Atrial natriuretic factor (ANF), a 28-amino-acid peptide secreted from the mammalian heart, is known to be cleared rapidly from the circulation. In vitro and in vivo studies implicate the kidney as an important site for clearance and subsequent degradation of atrial natriuretic factor. We have observed that atrial natriuretic factor is inactivated rapidly by rabbit kidney brush-border membranes. The rate of degradation of ANF measured by the loss of bioactivity followed a similar time-course to the decrease in peptide peak area measured by high-performance liquid chromatography. Interestingly, inactivation of ANF produced only a single major degradation product, which was isolated and purified. Sequence analysis revealed that the product had the same sequence of amino acids as ANF with the Cys-7-Phe-8 bond cleaved and the disulfide bridge between Cys-7 and Cys-23 remaining intact. As the renal brush border contains an abundance of proteolytic activities, it is surprising that this peptide is cleaved primarily at a single peptide bond.

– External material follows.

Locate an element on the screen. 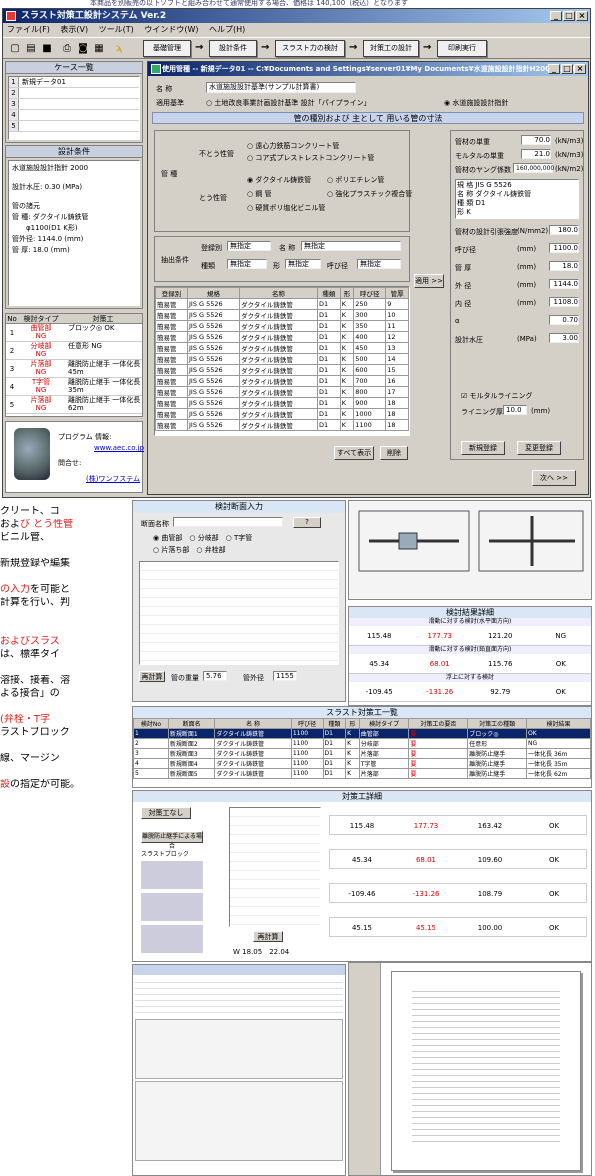 This screenshot has height=1176, width=595. no-measure-button: 対策工なし is located at coordinates (166, 813).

心房利钠因子(ANF)是一种由哺乳动物心脏分泌的含28个氨基酸的肽,已知其能迅速从循环系统中清除。体外和体内研究表明,肾脏是心房利钠因子清除及随后降解的重要部位。我们观察到,心房利钠因子被兔肾刷状缘膜迅速灭活。通过生物活性丧失测定的ANF降解速率与通过高效液相色谱测定的肽峰面积减少遵循相似的时间进程。有趣的是,ANF的失活仅产生一种主要降解产物,该产物被分离和纯化。序列分析表明,该产物与ANF具有相同的氨基酸序列,其中Cys-7-Phe-8键被切断,而Cys-7和Cys-23之间的二硫键保持完整。由于肾刷状缘含有丰富的蛋白水解活性,令人惊讶的是该肽主要在单个肽键处被切割。